### Text excerpt
Bits of Fun — City Gallery Wellington Exhibit: “On Reflection” — Experiential Hierarchy — Carved Up Like a Thanksgiving Turkey

Brennan Jernigan
In Place
Published in
6 min readOct 26, 2018

Funny or fascinating details from last few days:
-public art that stands after the earthquake (entered “red zone” and saw them still standing)
-old man who hosts travelers just to have someone to condescend to (because Alexa apparently doesn’t listen so well to his request to play that Australian folk artist)
-tree hedges as wind buffers along farms

[entry in notebook dated October 25, 2018, Christchurch]

A card from Perfect Photo, with two magnifications of a graduation shot: a young man, capped and gowned. (It’s blurry as hell, which makes one question the choice of adjective for this particular photography operation.) The boy’s gown blows in the wind almost imperceptibly to the left.

Down the line, a snapshot of a windsock, tail extended to the left. An image of a woman holding a bouquet with ribbons blowing out, again to the left. A photo of a car with engine on fire, smoke billowing out—you guessed it, to the left.

Just a few images of a larger collection pinned up to a gallery wall, gathered and arranged by artist Patrick Pound. He’s primarily a photographer says the wall text — it’s just that he’s not the one taking the photos. He’s pulled them together, from eBay and other online sources. The result is an eclectic mix of commercial imagery — magazine cutouts, ads — and personal snapshots arranged primarily in horizontal lines centered on a theme or concept, with smaller vertical tributaries breaking off up and down, suggesting a cross-pollination of other themes that I can only sometimes identify.

I wander among these collections and get lost — which must be the idea I think. My eyes dart back and forth in search of the pattern. What is it? they ask. And in the darting and the sorting and the solving of the mystery, the images lose their specificity, become an idea, a concept, a keyword in a search engine. Wind moving to the left. The shadow of the photographer. People on the phone. People in cars. Images with letters — A through Z — or with numbers — 1 through 26.

And then there’s the sudden shock back: but wait, I’m looking at real people here. These ones, they must be from the ’50s or ’60s. A birthday party. A vacation. A quotidian moment.

You wonder, are they still alive? Or are they long gone? Do they remember this moment? Is it as clear in their minds as it is in this snapshot?

And it’s this oscillation between the general and the specific, the masses and the individual, the intellectually captivating and the emotionally poignant that is both exhilarating and frightening — frightening because you know that your image (or that of your mom, your ex-boyfriend, your beloved cat Hayworth) is no different.

Well, if I follow the “What Auckland Is” trend for Wellington — it wouldn’t be much more than a hostel room.

### Written task A
In the gallery post, who gathered and arranged the photos pinned up on the wall?

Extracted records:
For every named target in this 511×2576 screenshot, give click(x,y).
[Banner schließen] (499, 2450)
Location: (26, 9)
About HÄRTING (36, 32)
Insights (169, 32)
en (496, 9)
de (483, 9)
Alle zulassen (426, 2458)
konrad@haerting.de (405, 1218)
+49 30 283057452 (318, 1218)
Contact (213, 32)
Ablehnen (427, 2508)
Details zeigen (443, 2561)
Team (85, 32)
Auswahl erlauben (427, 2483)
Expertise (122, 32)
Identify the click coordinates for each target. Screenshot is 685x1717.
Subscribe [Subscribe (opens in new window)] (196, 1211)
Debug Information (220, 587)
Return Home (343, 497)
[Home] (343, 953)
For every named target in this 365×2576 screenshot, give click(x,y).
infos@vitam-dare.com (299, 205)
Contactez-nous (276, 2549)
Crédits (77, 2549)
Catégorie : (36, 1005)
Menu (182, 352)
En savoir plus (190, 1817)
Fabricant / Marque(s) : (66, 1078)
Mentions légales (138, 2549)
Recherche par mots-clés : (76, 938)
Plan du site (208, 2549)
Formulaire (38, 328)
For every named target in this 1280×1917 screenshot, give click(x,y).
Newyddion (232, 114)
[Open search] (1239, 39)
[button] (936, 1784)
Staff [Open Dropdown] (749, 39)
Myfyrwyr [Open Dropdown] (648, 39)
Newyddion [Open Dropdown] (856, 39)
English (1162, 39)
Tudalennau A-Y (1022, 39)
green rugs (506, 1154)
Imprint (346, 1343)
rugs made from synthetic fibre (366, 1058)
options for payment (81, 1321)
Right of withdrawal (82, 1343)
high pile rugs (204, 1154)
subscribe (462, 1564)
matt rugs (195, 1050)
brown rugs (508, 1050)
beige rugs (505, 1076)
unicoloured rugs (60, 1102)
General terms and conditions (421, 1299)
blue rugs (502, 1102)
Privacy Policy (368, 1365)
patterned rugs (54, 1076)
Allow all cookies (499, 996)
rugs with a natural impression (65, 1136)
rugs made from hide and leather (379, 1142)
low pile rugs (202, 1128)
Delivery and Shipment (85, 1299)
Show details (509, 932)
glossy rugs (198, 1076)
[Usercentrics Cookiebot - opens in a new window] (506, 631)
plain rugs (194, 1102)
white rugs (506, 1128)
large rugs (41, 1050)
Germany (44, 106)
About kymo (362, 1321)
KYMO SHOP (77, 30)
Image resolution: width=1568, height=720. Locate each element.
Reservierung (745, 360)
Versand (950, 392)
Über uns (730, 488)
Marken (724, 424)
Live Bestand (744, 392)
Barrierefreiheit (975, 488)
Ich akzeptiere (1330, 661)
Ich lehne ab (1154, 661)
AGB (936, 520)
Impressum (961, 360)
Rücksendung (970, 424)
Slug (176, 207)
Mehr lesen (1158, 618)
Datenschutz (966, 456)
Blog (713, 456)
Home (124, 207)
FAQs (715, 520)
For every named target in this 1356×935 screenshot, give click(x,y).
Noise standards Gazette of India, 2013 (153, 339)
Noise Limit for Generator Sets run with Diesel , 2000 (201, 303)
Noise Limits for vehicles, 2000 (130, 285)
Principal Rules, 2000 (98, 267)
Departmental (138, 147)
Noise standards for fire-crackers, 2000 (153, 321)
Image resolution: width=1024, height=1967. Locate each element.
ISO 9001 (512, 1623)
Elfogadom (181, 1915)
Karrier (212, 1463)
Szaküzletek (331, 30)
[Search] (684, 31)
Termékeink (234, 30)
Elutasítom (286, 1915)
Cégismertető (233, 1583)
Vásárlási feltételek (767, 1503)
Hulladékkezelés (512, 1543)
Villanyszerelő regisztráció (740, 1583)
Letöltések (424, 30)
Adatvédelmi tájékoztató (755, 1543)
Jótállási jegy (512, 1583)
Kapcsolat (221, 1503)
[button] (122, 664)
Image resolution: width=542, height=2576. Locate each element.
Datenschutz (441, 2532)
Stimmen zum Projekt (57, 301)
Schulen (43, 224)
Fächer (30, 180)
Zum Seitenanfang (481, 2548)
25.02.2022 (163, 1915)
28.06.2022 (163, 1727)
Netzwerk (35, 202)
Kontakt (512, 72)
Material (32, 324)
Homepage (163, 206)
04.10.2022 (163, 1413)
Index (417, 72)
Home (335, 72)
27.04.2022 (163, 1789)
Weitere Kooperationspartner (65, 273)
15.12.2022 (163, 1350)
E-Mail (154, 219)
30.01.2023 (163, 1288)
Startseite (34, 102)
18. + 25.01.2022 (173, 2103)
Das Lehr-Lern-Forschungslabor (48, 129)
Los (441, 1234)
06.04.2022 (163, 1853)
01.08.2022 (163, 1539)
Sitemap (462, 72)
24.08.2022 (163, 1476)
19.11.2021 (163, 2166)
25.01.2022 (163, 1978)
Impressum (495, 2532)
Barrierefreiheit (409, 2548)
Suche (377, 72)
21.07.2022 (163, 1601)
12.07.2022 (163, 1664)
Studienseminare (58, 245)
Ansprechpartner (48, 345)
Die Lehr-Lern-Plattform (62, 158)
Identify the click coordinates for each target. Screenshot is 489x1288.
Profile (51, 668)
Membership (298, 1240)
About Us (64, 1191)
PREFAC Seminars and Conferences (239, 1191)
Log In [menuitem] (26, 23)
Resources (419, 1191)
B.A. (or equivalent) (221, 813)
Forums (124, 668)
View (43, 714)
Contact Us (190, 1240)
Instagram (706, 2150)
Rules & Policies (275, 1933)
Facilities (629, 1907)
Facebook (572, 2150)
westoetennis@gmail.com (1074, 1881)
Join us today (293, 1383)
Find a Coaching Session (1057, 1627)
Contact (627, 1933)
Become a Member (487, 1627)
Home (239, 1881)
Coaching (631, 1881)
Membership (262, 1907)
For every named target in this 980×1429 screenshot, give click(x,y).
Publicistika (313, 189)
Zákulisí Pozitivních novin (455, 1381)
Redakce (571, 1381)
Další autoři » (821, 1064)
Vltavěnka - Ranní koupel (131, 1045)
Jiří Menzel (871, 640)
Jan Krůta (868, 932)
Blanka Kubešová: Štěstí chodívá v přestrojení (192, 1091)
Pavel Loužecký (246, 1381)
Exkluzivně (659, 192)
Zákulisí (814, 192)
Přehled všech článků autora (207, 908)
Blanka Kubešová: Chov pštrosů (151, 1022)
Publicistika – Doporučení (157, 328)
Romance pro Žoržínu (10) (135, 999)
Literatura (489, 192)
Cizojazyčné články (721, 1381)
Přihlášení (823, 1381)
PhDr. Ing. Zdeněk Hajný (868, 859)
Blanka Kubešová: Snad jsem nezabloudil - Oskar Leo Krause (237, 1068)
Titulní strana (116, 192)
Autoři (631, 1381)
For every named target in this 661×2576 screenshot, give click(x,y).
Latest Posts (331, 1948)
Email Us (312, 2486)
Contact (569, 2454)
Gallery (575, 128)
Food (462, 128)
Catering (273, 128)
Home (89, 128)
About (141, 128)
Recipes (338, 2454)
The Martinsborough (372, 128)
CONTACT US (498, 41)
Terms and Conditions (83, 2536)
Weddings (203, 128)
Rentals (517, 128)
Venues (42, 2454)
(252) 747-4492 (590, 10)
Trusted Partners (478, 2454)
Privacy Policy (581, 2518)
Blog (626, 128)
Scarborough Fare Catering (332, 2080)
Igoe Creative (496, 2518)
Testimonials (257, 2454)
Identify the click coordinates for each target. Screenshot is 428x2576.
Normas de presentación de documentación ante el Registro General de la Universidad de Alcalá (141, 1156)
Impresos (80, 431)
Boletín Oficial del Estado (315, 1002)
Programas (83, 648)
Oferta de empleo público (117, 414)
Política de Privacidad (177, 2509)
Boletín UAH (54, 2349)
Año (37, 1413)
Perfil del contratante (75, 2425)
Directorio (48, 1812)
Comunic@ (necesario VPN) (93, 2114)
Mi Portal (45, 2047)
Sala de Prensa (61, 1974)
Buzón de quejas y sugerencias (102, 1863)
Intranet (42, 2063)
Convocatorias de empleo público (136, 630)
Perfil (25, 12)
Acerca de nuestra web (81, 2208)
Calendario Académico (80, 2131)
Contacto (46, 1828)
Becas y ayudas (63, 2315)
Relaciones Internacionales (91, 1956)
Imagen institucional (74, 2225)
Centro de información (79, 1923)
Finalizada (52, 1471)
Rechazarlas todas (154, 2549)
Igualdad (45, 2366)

### Written task B
In the rows, copy out the stretch that begins with the line containing "Food (462, 128)" and ends with the line containing "Blog (626, 128)", both lines included. Increase every click coordinate in that stretch by 144.

### Full answer A
Patrick Pound

### Full answer B
Food (606, 272)
Catering (417, 272)
Home (233, 272)
About (285, 272)
Recipes (482, 2598)
The Martinsborough (516, 272)
CONTACT US (642, 185)
Terms and Conditions (227, 2680)
Weddings (347, 272)
Rentals (661, 272)
Venues (186, 2598)
(252) 747-4492 (734, 154)
Trusted Partners (622, 2598)
Privacy Policy (725, 2662)
Blog (770, 272)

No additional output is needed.